> _Extract provided_:
···
How will the design of the project impact on the present
configuration of women's activities?
Will increased demands on one set of women's activities
be feasible given their other activities?
How will the project affect women's access to and control
Do the existing institutions have the appropriate
personnel structure to deal with women?
The foregoing study questions are, of course, only illustrative. The
questions given to students could be more precise, if you want them to
focus on a particular part of the case information or carry out a specific
type of analytical exercise. A list of study questions is not meant to be
exhaustive. Rather, it serves to provide some structure and to stimulate
the students' process of inquiry. Other questions will arise from the
students' own analysis.
(4) Case Analysis and Teaching Plan. The bulk of a teaching note
consists of the analysis of the case and suggestions as to how the plenary
discussion can be managed. These two dimensions can be integrated or
presented separately. The two are often so entwined that separation is
difficult. On the other hand, separating them may be a more comfortable
approach for casewriters who have little teaching experience and therefore
are less certain about making suggestions on classroom pedagogy. The
person who does teach the case can then use the separate analysis section
as an input into the development of his or her own teaching plan without
having to filter out the note's teaching suggestions.
···
> _Supplied entries_:
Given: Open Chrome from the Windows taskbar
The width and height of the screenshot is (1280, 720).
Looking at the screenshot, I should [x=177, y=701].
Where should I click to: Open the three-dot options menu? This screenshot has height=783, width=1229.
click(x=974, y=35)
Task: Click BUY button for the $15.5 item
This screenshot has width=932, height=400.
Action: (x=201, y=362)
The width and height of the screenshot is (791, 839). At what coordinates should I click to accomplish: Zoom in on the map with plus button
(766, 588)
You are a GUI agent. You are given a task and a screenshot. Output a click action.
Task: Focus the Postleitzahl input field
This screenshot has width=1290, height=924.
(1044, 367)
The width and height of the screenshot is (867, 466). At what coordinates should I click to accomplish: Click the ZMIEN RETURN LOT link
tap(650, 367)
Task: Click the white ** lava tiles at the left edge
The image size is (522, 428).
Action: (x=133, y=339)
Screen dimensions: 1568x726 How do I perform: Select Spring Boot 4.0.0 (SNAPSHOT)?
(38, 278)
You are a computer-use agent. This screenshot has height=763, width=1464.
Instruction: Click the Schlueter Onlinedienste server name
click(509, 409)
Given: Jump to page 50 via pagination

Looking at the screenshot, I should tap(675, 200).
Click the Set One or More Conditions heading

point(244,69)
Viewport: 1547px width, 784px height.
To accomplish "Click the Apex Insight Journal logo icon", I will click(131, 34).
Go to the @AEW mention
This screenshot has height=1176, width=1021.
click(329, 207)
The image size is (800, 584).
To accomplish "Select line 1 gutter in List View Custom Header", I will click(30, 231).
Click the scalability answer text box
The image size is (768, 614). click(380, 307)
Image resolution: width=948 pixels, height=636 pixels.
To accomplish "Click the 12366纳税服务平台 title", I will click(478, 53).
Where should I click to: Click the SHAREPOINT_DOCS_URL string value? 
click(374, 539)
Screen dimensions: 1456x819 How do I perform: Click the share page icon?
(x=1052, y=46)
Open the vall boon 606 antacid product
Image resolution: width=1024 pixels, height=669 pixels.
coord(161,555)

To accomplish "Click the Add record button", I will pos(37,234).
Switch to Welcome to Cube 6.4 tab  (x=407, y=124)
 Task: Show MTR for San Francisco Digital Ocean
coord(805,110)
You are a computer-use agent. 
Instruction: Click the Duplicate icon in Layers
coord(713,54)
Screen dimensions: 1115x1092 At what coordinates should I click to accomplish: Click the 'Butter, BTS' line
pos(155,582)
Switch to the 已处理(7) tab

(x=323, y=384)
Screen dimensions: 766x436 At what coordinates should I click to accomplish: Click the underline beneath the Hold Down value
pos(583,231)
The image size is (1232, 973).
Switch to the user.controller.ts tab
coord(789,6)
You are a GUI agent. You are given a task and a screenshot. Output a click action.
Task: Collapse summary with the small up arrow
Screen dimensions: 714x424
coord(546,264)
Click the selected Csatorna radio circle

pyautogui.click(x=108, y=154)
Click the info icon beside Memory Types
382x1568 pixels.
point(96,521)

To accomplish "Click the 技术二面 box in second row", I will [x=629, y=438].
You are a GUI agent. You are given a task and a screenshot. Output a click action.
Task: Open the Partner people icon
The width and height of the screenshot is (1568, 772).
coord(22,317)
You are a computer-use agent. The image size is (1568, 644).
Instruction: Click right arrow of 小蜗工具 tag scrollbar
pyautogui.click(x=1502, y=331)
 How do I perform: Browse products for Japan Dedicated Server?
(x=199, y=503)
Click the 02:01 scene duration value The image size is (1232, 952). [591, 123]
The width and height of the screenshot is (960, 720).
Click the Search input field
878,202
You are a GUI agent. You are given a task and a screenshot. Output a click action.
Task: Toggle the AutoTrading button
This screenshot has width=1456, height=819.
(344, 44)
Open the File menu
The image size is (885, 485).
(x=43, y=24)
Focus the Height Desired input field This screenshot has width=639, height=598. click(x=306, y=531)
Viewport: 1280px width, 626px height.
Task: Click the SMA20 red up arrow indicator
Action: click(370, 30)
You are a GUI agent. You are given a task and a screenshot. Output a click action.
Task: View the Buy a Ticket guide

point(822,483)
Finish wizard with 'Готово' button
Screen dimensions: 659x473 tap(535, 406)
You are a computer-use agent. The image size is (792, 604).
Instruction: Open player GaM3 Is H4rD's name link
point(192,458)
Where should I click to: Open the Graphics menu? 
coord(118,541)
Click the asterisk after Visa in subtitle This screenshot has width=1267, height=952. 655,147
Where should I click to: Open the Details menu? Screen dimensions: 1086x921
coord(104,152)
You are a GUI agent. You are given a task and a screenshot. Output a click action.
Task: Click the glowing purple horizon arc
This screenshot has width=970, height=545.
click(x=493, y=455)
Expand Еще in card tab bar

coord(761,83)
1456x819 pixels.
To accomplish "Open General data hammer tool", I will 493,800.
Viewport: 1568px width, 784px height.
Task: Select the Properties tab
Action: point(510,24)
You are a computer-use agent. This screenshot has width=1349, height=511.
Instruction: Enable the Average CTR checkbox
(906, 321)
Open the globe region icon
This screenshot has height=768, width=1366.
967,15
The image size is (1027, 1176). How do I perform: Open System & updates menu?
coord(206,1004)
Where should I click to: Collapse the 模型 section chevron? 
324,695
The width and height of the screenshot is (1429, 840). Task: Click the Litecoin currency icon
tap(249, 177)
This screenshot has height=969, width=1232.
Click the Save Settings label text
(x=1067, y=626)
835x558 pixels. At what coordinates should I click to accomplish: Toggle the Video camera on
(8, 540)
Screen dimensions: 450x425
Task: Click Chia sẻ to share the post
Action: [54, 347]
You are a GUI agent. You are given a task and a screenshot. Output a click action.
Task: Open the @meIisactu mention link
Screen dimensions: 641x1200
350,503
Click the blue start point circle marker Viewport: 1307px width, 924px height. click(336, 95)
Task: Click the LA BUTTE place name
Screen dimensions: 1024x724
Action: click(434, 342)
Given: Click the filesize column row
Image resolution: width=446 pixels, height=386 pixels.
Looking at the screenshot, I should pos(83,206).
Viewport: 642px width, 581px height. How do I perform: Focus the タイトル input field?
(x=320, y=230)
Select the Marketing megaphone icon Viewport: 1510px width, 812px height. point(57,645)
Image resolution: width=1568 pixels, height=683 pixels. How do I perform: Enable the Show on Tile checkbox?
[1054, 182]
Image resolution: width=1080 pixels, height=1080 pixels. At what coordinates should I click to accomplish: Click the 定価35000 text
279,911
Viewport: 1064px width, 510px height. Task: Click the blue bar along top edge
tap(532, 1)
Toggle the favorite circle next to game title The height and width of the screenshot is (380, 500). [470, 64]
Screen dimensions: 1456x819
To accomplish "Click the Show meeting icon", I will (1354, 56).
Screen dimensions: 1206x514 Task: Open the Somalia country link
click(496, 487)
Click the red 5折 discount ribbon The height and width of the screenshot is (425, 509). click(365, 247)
···
> _Do this_:
Carry on the passage about preparing teaching notes for case studies, starting after its final sentence.

> _Answer to the exercise_:
The case analysis and the class discussion can be structured
around the answering of the study questions. There may well be other ways
- 23 -
to organize the analysis that seem more logical or efficient. However,
these should always also incorporate responses to the questions. In
carrying out the analysis, one should recognize that there is not
necessarily "one right answer." Students or other instructors will come up
with additional or alternative analyses and conclusions.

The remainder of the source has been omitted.